Ms. Gluesenkamp Pérez said the online insults were inappropriate but would not succeed in dragging down her business or changing how she does her job in Washington.

“The Google reviews aren’t going to change the way that I vote,” she said in an interview. “It’s unfortunate because student loans is a very nuanced policy issue. When you boil it down to this hate, this internet-based trolling, it’s not productive. I’m here to listen to my constituents. I hold regular in-person town halls.”

The shop, she added, has “plenty of work to do, a strong reputation, and our community knows what we do.”

Ms. Gluesenkamp Pérez — who serves as a co-chairwoman of the Blue Dog Coalition, a group of centrist Democrats who are outspoken on national defense and fiscal issues — is a top target of Republicans. Her district is rated by the nonpartisan Cook Political Report as a tossup.

She is also young, with blunt-cut bangs, and often wears jeans or wide-leg pantsuits, looking more as if she might be aligned with the progressive Squad than the centrist that she is. People close to Ms. Gluesenkamp Pérez said that incorrect assumptions about her politics, based on her appearance, only intensify the anger by some on the left about her voting record.

Ms. Gluesenkamp Pérez was one of just four Democrats to vote this month for the annual defense bill, which Democrats broadly rejected after Republicans added provisions that would limit abortion access, transgender care and diversity training for military personnel.
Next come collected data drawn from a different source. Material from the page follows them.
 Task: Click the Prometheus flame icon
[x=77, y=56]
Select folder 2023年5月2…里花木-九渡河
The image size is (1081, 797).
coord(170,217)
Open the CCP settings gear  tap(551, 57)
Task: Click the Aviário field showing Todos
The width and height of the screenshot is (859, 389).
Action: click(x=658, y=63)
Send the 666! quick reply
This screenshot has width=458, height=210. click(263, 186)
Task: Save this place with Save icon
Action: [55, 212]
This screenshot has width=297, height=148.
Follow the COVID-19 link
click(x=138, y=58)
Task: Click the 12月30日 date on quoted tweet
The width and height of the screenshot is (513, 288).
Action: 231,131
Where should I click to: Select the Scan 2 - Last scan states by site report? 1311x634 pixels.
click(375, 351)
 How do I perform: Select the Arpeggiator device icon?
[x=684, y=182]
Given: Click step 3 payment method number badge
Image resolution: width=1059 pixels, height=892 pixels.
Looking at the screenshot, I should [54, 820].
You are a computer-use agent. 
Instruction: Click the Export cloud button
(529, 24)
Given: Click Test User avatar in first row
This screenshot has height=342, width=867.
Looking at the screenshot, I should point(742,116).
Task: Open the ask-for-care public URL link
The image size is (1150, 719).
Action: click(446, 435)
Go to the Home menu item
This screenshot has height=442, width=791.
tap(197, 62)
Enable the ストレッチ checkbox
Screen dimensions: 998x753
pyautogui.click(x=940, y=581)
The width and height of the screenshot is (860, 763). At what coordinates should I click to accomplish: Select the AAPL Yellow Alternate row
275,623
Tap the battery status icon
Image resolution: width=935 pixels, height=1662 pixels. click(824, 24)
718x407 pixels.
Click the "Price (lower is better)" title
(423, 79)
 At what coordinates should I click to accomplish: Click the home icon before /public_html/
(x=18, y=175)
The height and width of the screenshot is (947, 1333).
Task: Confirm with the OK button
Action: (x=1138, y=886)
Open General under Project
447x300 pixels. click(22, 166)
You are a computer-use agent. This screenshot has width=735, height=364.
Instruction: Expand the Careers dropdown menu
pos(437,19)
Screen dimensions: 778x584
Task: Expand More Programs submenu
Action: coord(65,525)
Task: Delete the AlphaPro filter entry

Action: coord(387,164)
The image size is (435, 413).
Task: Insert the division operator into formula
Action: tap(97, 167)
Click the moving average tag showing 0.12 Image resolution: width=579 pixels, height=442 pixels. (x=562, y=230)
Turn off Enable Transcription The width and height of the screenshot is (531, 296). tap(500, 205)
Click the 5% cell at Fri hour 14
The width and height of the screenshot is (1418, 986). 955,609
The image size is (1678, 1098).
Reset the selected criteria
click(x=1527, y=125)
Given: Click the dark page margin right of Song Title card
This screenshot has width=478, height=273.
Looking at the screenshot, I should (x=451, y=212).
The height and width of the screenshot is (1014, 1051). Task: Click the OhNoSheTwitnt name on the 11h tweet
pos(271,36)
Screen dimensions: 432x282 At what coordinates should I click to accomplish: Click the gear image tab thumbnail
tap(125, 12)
She was one of just seven Democrats who voted with Republicans to condemn the use of elementary school facilities to provide shelter for undocumented immigrants who are not admitted to the United States. And she voted “present,” rather than “yes,” on a measure to expel George Santos, the embattled Republican representative from New York, from Congress. Unlike most Democrats, she opposes a ban on assault weapons, though she has expressed support for raising the age for purchasing one from 18 to 21.

Her Democratic colleagues in Congress are more understanding of the dynamics of the district she represents, and the very real threat she faces in the 2024 election.

“She’s very endangered,” said Representative Donald S. Beyer Jr., Democrat of Virginia, who voted against the defense policy bill but said Ms. Gluesenkamp Pérez deserves “a pass” on such issues.

After the defense bill passed, Mr. Beyer said he received emails from Democrats around the country saying, “‘You’ve got to get rid of Marie Pérez.’ I wrote back. I said, ‘No, she’s fine. We love her. Do you want Kevin McCarthy to be speaker forever?’”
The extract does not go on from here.